2026.7.22
地方の『曖昧語』が実は正確説『すぐそこ』が示す車で15分という距離感
「すぐそこだから」と案内されて、徒歩5分を想像したら大間違いだ。
地方の「すぐそこ」は、車で15分前後を指すことが多い。
「コンビニ?すぐそこだよ」と言われて、実際は5km先。
「隣町?すぐそこ」と言われて、車で20分かかる。
都会の感覚では「すぐそこ=徒歩圏内」だが、地方では「すぐそこ=車ですぐ行ける範囲」を意味する。
なぜこうなるのか。
理由は移動手段の違いにある。
地方では、徒歩は「移動」としてカウントされない。
移動の基準単位が「車」なのだ。
だから「すぐそこ」の基準も、車で移動したときの感覚になる。
住民に聞くと、「すぐそこ=車で10〜20分」という認識が共通している。
逆に、車で30分を超えると「ちょっと遠い」、1時間を超えると「遠い」という評価になる。
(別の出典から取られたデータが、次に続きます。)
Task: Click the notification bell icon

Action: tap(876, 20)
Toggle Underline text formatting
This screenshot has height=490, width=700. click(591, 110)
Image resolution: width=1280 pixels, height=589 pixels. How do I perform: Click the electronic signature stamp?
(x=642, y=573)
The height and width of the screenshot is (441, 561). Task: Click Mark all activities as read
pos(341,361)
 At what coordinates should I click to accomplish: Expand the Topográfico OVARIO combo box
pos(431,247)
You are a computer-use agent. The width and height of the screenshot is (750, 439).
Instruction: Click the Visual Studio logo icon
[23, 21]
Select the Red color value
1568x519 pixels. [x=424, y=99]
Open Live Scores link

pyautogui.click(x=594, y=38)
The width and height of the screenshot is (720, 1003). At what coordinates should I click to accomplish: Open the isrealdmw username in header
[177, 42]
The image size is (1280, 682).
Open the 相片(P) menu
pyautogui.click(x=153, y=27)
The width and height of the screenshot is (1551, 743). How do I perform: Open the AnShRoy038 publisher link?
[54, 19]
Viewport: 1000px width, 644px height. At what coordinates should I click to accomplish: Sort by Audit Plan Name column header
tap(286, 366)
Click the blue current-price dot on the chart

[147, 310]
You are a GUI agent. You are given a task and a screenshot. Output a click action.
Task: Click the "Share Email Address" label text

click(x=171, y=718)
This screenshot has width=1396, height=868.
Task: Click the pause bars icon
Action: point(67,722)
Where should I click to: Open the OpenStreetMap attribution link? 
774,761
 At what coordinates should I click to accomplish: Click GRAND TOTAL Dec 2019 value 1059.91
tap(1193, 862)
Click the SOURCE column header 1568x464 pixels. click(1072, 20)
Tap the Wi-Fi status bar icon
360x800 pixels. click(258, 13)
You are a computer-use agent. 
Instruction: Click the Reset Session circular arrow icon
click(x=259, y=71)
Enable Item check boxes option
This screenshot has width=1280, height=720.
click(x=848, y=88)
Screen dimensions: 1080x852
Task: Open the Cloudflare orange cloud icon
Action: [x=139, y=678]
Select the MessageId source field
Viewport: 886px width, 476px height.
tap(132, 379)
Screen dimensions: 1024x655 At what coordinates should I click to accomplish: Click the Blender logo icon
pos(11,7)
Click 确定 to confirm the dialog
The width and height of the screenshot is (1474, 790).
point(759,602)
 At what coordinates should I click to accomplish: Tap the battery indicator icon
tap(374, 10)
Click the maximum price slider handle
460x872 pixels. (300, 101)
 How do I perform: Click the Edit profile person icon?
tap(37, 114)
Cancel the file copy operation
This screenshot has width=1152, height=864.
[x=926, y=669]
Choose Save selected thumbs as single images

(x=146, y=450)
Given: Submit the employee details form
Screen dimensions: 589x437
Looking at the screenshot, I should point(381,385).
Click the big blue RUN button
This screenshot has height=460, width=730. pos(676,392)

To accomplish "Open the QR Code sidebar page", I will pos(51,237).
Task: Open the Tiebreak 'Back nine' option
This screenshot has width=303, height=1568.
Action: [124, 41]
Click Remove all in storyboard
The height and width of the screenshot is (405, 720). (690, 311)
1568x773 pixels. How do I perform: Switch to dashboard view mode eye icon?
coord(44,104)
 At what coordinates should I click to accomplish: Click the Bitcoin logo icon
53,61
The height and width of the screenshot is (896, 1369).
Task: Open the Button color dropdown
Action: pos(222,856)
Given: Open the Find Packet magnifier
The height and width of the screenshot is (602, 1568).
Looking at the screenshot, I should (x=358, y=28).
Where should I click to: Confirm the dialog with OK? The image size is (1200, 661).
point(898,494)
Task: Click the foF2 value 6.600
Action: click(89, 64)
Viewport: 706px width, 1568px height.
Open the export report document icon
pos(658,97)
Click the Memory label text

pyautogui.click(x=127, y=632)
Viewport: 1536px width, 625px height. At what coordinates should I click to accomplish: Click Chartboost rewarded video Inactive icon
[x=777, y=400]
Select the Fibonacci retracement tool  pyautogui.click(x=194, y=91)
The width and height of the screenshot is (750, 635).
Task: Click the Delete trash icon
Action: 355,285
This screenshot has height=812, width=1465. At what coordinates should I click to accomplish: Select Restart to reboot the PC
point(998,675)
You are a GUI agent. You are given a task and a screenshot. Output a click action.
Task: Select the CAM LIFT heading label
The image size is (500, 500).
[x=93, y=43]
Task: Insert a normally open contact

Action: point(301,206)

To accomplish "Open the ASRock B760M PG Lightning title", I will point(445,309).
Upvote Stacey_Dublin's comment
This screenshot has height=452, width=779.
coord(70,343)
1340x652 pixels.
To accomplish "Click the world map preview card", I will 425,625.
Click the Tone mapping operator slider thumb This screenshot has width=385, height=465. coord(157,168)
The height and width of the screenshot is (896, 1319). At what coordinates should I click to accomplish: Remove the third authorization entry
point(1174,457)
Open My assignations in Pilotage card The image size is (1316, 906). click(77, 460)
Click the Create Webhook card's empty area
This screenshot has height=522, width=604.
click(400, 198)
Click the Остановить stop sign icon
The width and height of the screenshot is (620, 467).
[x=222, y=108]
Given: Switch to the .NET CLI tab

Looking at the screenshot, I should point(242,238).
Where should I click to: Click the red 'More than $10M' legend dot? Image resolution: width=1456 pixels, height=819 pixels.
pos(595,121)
徒歩10分の場所でも、車を使わないなら「遠い」と表現されることもある。
面白いのは、この距離感が誤差±5分程度で非常に正確なことだ。
「すぐそこ」と言われて30分かかることは、ほとんどない。
曖昧に聞こえて、実は地方全体で共有された精密な距離感覚なのである。
地方の「すぐそこ」は、地図ではなく、車の感覚で測る言葉なのだ。